BALTIMORE (AP) — Despite documented problems with the evidence against him and an earlier request from prosecutors to clear his record, Adnan Syed will remain convicted of murder, according to court papers filed Tuesday night.

The decision from Baltimore prosecutors comes ahead of a scheduled hearing Wednesday morning where a judge will consider whether to reduce Syed’s sentence, but this means the conviction itself is no longer in question.

It’s the latest wrinkle in an ongoing legal odyssey that garnered a massive following after being featured in the “Serial” podcast over a decade ago.

Syed’s attorneys recently filed the request for a sentence reduction under Maryland’s Juvenile Restoration Act, a relatively new state law that provides a potential pathway to release for people serving long prison terms for crimes committed when they were minors. That request is supported by prosecutors.

Meanwhile, Baltimore State’s Attorney Ivan Bates announced Tuesday that his office is withdrawing a previously filed motion to vacate Syed’s conviction in the 1999 killing of his high school ex-girlfriend, Hae Min Lee, who was found strangled to death and buried in a makeshift grave.

“I did not make this decision lightly, but it is necessary to preserve the credibility of our office and maintain public trust in the justice system,” Bates said in a statement.

Syed’s attorney Erica Suter issued a statement late Tuesday, criticizing the move and reasserting Syed’s innocence.

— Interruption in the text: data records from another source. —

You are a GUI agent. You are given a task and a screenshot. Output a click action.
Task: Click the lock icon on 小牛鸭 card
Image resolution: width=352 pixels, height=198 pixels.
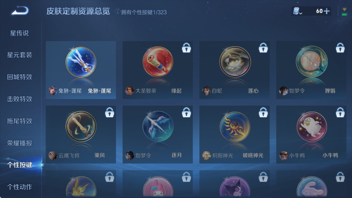[x=340, y=112]
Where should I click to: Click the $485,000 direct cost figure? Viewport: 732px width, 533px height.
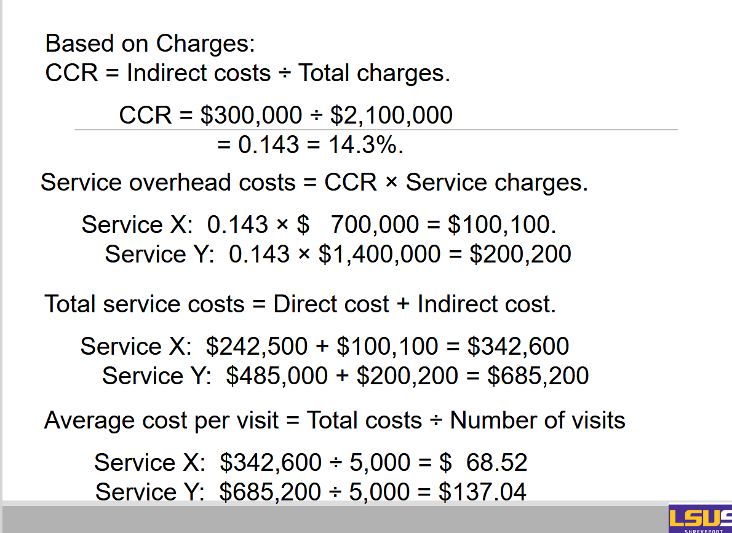pos(277,376)
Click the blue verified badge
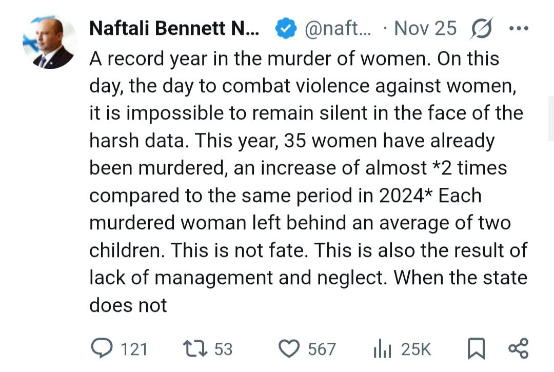Viewport: 554px width, 372px height. [x=285, y=29]
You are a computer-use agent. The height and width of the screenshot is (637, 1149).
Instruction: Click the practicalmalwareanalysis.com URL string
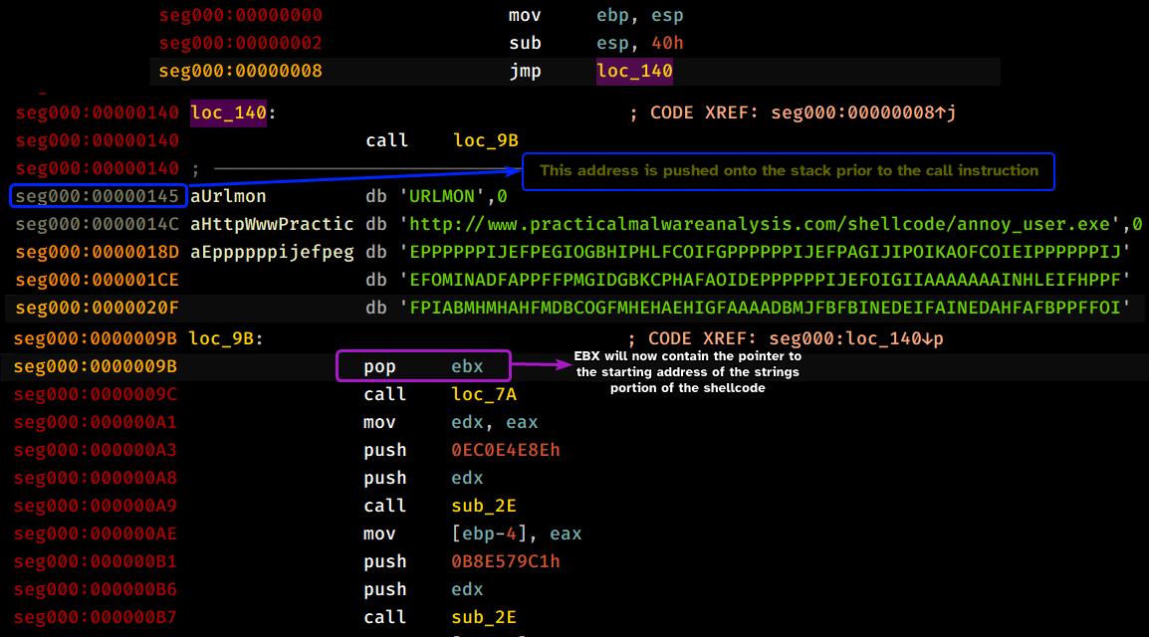click(765, 224)
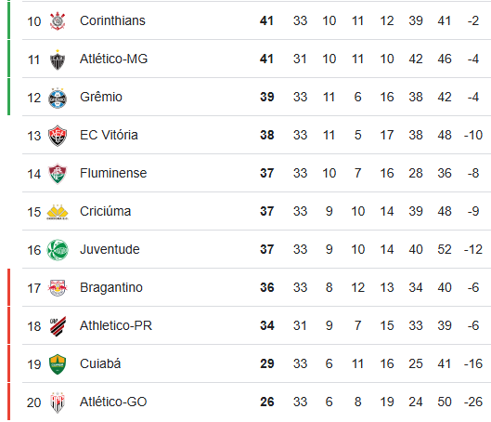Click the Athletico-PR club crest icon
491x422 pixels.
tap(58, 326)
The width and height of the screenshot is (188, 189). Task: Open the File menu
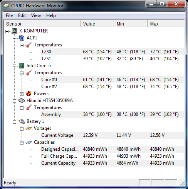[9, 15]
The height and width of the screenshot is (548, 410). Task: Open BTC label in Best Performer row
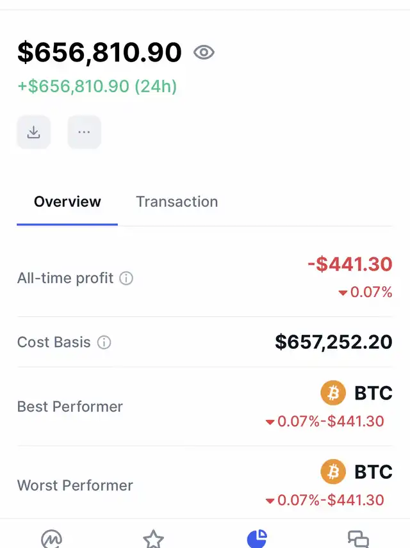pyautogui.click(x=373, y=393)
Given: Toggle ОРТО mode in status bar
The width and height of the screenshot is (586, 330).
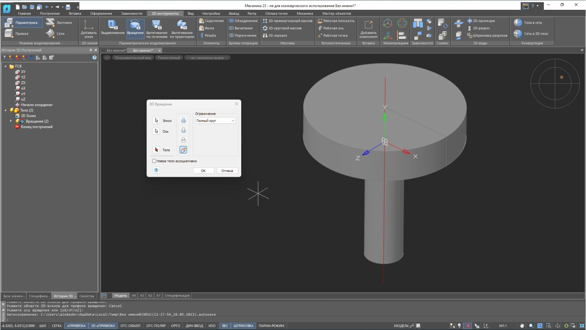Looking at the screenshot, I should (x=175, y=326).
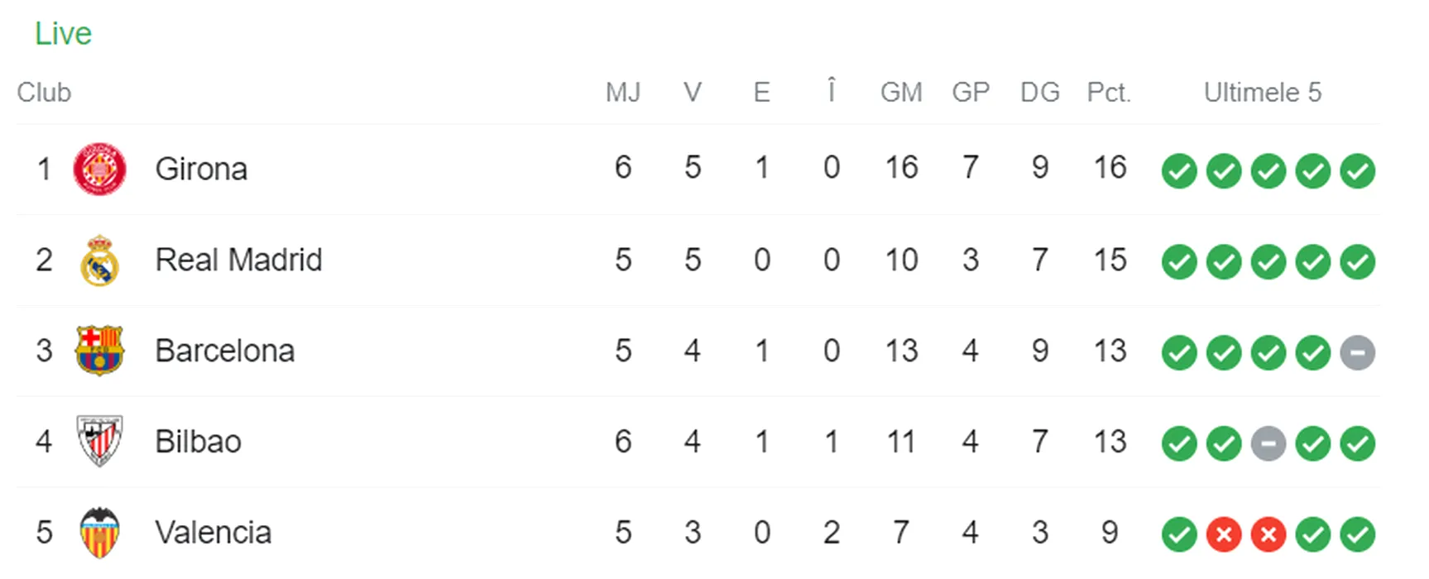Click the Pct. column header
This screenshot has width=1429, height=579.
pyautogui.click(x=1109, y=92)
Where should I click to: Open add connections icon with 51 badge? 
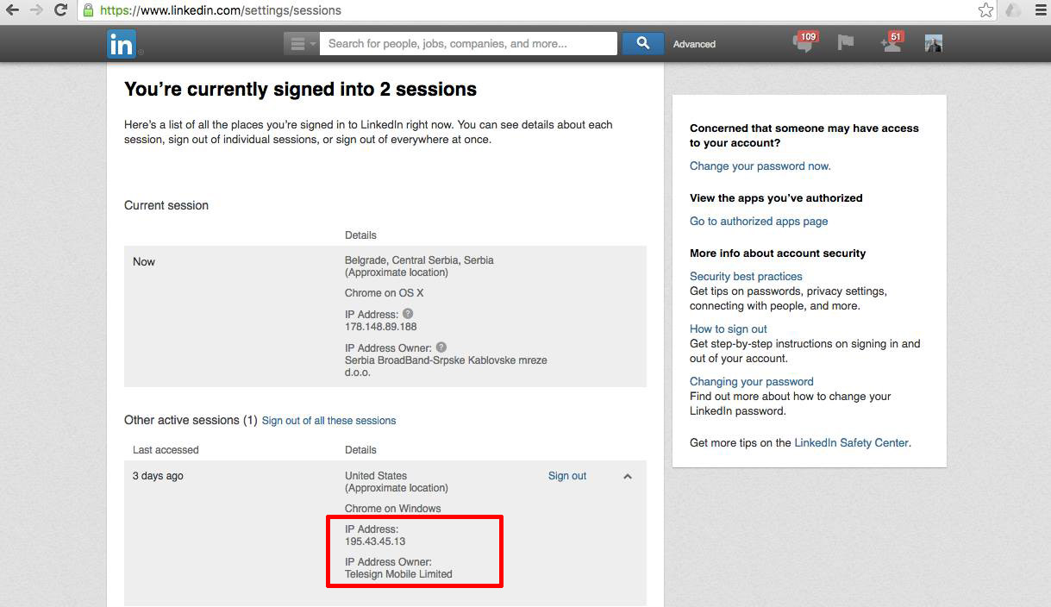pyautogui.click(x=891, y=43)
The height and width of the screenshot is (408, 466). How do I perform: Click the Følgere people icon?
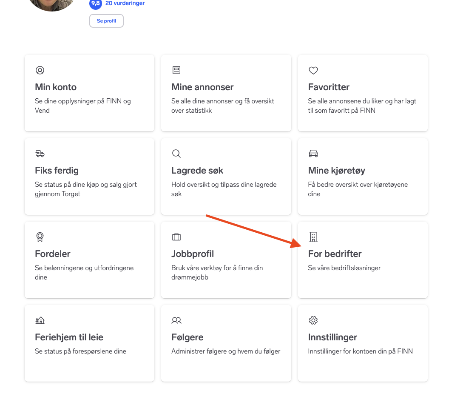176,320
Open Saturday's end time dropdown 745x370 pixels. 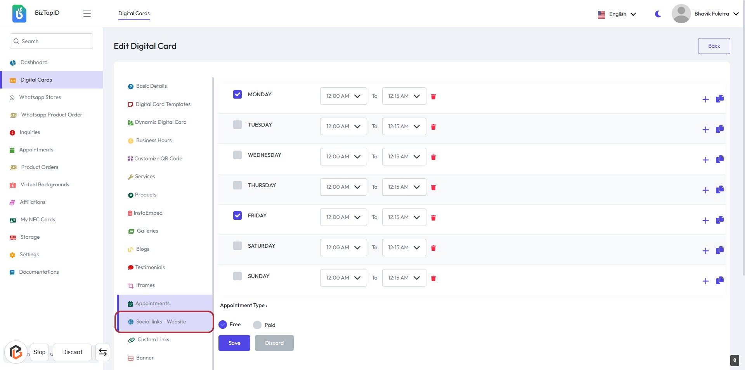404,248
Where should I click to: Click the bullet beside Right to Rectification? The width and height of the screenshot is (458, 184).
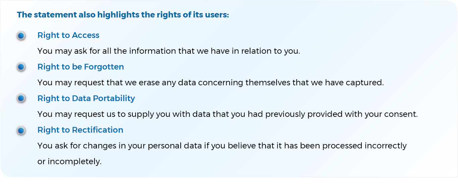coord(21,130)
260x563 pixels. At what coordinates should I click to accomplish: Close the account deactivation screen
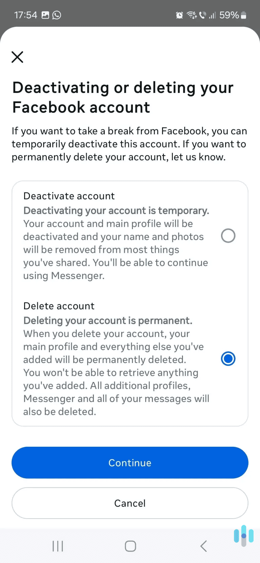coord(17,57)
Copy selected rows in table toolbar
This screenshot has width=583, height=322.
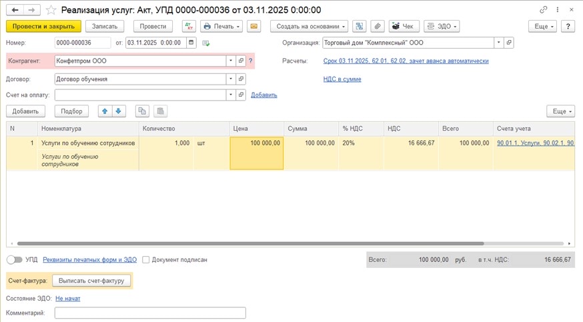point(141,111)
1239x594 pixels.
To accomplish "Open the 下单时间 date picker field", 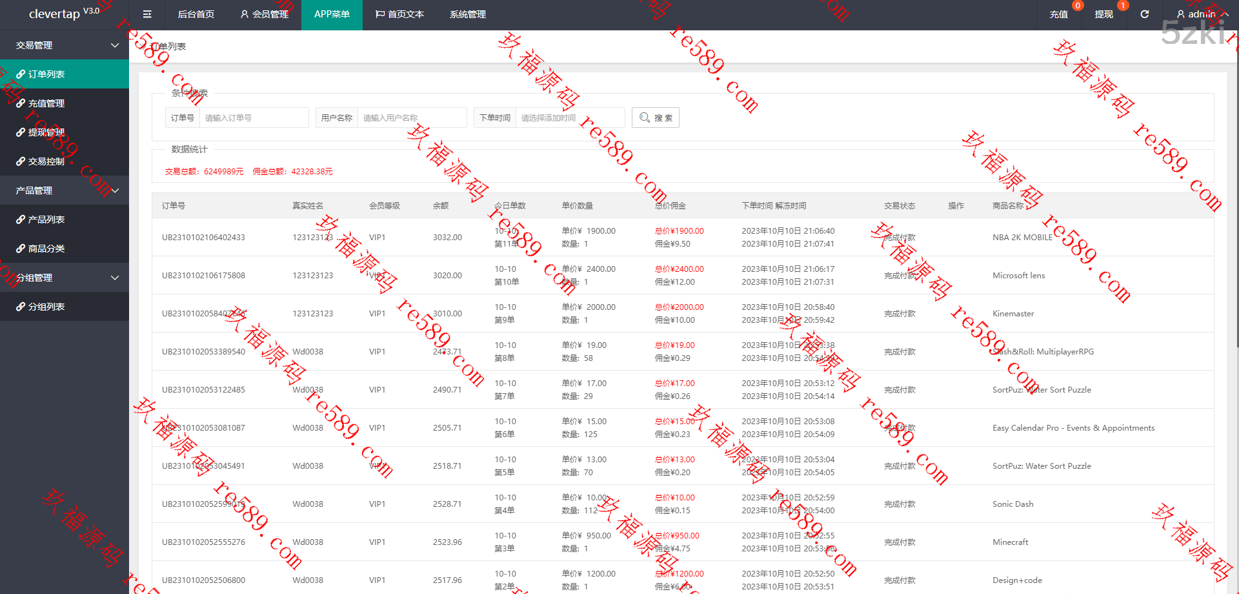I will click(x=569, y=118).
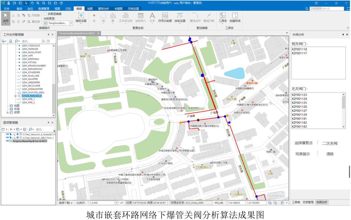
Task: Expand the CvTest_Network_4 tree node
Action: click(x=16, y=96)
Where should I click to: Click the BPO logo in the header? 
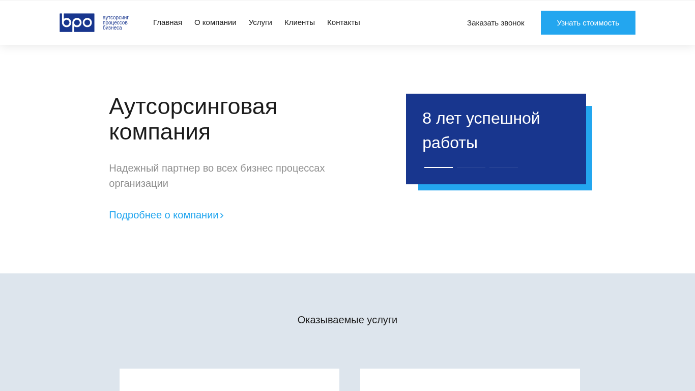click(77, 22)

“Tonight, the state’s attorney got it wrong,” Suter said. “His decision to withdraw his office’s motion to vacate Adnan’s conviction ignores the injustices on which this conviction was founded. We will continue to fight to clear his name through all legal avenues available to him.”

The original motion to vacate — which was filed by Bates’ predecessor Marilyn Mosby — won Syed his freedom in 2022. But his conviction was reinstated following a procedural challenge from Lee’s family. The Maryland Supreme Court ordered a redo of the conviction vacatur hearing after finding that the family didn’t receive adequate notice to attend in person.

Since the prosecutor’s office changed hands in the meantime, the decision of whether to withdraw the motion fell to Bates.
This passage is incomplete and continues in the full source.